In turn, Obama said, the government would offer a tax cut to companies that do their research and development in the United States. And that will “jump-start job creation,” he said.
Among the changes Obama wants is to require U.S.-based multinationals to defer taking deductions on expenses related to their foreign operations until they bring back the profits to the United States and pay U.S. income tax on them.
Doing so would reduce some of the tilt in the tax code that makes it more advantageous for companies to invest abroad, said one Democratic aide on Capitol Hill.
But U.S. tax policy is not the only factor a company weighs in deciding whether to invest beyond the borders.
For instance, companies go abroad primarily to sell products abroad, said Rosanne Altshuler, co-director of the Tax Policy Center. In 2006, she noted, only 10.5% of sales of U.S. controlled foreign subsidiaries were sent back to the United States.
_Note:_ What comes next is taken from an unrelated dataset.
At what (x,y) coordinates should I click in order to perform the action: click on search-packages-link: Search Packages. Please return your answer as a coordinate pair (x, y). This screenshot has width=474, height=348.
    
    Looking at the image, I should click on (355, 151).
“And there are a lot of advantages to having the production close to the place of final sale,” Altshuler said. One is lower transportation costs.
Indeed, total manufacturing cost is the most compelling reason to move operations abroad, and countries actively woo companies with tax holidays and other incentives, said Sang Kim, a partner in international tax practice of the global law firm DLA Piper. Kim’s practice doesn’t lobby, but DLA Piper does and a company representative said it might do so on Obama’s proposals.